>>>>
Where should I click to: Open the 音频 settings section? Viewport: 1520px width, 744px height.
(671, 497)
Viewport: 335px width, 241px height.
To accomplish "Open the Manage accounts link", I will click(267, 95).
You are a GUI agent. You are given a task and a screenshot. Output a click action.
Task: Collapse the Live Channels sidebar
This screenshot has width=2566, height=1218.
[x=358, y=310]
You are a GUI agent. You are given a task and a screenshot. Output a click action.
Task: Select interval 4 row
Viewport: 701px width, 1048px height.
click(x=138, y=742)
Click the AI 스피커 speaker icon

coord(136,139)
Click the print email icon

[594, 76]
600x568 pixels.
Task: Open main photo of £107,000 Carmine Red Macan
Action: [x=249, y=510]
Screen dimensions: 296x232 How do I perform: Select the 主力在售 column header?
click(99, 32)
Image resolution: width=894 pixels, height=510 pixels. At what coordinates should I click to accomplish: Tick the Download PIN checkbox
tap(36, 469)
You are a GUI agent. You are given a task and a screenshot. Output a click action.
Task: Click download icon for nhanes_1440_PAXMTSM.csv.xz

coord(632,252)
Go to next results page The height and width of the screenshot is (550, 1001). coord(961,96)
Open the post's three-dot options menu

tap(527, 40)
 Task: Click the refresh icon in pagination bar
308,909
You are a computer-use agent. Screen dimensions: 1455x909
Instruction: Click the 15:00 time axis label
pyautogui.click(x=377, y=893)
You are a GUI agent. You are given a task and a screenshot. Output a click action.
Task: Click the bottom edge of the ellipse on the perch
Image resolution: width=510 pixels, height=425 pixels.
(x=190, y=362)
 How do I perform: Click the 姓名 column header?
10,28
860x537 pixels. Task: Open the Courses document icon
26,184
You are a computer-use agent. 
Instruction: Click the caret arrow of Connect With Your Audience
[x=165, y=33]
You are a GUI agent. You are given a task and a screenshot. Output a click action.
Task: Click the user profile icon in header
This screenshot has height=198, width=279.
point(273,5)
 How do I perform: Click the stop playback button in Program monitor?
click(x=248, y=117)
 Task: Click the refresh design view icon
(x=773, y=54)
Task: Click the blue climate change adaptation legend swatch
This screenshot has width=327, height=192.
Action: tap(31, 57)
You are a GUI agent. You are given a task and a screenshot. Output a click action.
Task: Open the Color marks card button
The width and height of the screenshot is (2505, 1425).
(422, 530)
<<<<
• Objective: Rewrite all of the material above, changing every occurrence of "GUI agent" to "interface agent" and leaving everything else unchanged.

• Final answer:
Where should I click to: Open the 音频 settings section? Viewport: 1520px width, 744px height.
(671, 497)
Viewport: 335px width, 241px height.
To accomplish "Open the Manage accounts link", I will click(267, 95).
You are a interface agent. You are given a task and a screenshot. Output a click action.
Task: Collapse the Live Channels sidebar
This screenshot has width=2566, height=1218.
[x=358, y=310]
You are a interface agent. You are given a task and a screenshot. Output a click action.
Task: Select interval 4 row
Viewport: 701px width, 1048px height.
click(x=138, y=742)
Click the AI 스피커 speaker icon

coord(136,139)
Click the print email icon

[594, 76]
600x568 pixels.
Task: Open main photo of £107,000 Carmine Red Macan
Action: [x=249, y=510]
Screen dimensions: 296x232 How do I perform: Select the 主力在售 column header?
click(99, 32)
Image resolution: width=894 pixels, height=510 pixels. At what coordinates should I click to accomplish: Tick the Download PIN checkbox
tap(36, 469)
You are a interface agent. You are given a task and a screenshot. Output a click action.
Task: Click download icon for nhanes_1440_PAXMTSM.csv.xz

coord(632,252)
Go to next results page The height and width of the screenshot is (550, 1001). coord(961,96)
Open the post's three-dot options menu

tap(527, 40)
 Task: Click the refresh icon in pagination bar
308,909
You are a computer-use agent. Screen dimensions: 1455x909
Instruction: Click the 15:00 time axis label
pyautogui.click(x=377, y=893)
You are a interface agent. You are given a task and a screenshot. Output a click action.
Task: Click the bottom edge of the ellipse on the perch
Image resolution: width=510 pixels, height=425 pixels.
(x=190, y=362)
 How do I perform: Click the 姓名 column header?
10,28
860x537 pixels. Task: Open the Courses document icon
26,184
You are a computer-use agent. 
Instruction: Click the caret arrow of Connect With Your Audience
[x=165, y=33]
You are a interface agent. You are given a task and a screenshot. Output a click action.
Task: Click the user profile icon in header
This screenshot has height=198, width=279.
point(273,5)
 How do I perform: Click the stop playback button in Program monitor?
click(x=248, y=117)
 Task: Click the refresh design view icon
(x=773, y=54)
Task: Click the blue climate change adaptation legend swatch
This screenshot has width=327, height=192.
Action: tap(31, 57)
You are a interface agent. You are given a task and a screenshot. Output a click action.
Task: Open the Color marks card button
The width and height of the screenshot is (2505, 1425).
(422, 530)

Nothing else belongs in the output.